# Upland Hunting Vehicle



## jeffya (Dec 22, 2010)

I would LOVE a '97 Toyota J80 Land Crusher ....
...but a 4 Runner will probably be my next project.


----------



## HankVIII (Mar 23, 2010)

Bought a Honda Pilot this year for my new grouse vehicle. 4wd with a pushbutton locker. Seating for 8 (theoretically). I've gotten 23.5 mpg on two trips up north fully loaded. Much nicer than 15 mpg in my F-150.


----------



## frankster (Sep 19, 2012)

Thanks for all the reply, got allot of variety on this topic. Many more guys hunting with something other than your typical truck or SUV than I thought. Its hard to beat a Suburban for all around versatility, room, dependability and ruggedness. However, the fuel economy is terrible, I want to go look at a used Toyota Highlander, Honda Ridgeline and then compare them to some of the new trucks. A guy at work just got a Dodge Ram for about $300 a month (a short lease with not many miles/yr) and he claims it gets 20mpg on the HW....The new trucks are getting better FE than ever before but the monthly payments will kill ya. I guess there are no easy options on this topic..

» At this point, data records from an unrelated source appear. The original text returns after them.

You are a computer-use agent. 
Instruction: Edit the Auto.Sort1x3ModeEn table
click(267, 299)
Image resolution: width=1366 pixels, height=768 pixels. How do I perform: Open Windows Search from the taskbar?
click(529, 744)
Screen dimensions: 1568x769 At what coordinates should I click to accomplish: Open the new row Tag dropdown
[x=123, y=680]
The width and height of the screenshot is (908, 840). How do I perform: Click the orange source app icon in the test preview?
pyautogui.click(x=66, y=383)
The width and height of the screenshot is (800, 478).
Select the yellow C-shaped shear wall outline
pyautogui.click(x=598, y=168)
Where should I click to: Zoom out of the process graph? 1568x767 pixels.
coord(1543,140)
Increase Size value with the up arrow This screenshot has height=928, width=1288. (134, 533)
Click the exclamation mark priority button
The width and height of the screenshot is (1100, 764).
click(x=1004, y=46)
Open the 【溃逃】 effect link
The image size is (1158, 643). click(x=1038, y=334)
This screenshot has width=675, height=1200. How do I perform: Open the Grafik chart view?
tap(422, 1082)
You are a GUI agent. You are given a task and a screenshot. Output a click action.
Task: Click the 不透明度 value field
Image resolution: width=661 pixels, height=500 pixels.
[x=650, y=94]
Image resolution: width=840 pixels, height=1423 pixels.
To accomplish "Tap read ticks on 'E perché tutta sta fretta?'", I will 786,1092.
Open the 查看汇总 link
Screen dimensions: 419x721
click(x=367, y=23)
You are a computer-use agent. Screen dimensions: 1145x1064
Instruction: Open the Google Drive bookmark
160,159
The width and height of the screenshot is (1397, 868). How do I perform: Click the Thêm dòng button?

Anybody on here ever hunt with a Highlander or a Ridgeline?

Thanks
Frankster


----------



## shantzonpoint (Feb 4, 2007)

I have a '12 Z71 GMC Sierra 1500 with a ARE topper that has outdoorsman windows on both sides. 

I always liked the thought of a SUV or Subaru type vehicle for climate control reasons but I worry about a dog meeting the wrong end of a skunk in the field or the smell of wet, swampy dog odor getting into the upholstery/headliner and not being able to get it out. I also worry about ventilation in the early season while out in the field with another dog. What do you guys do to combat this?


----------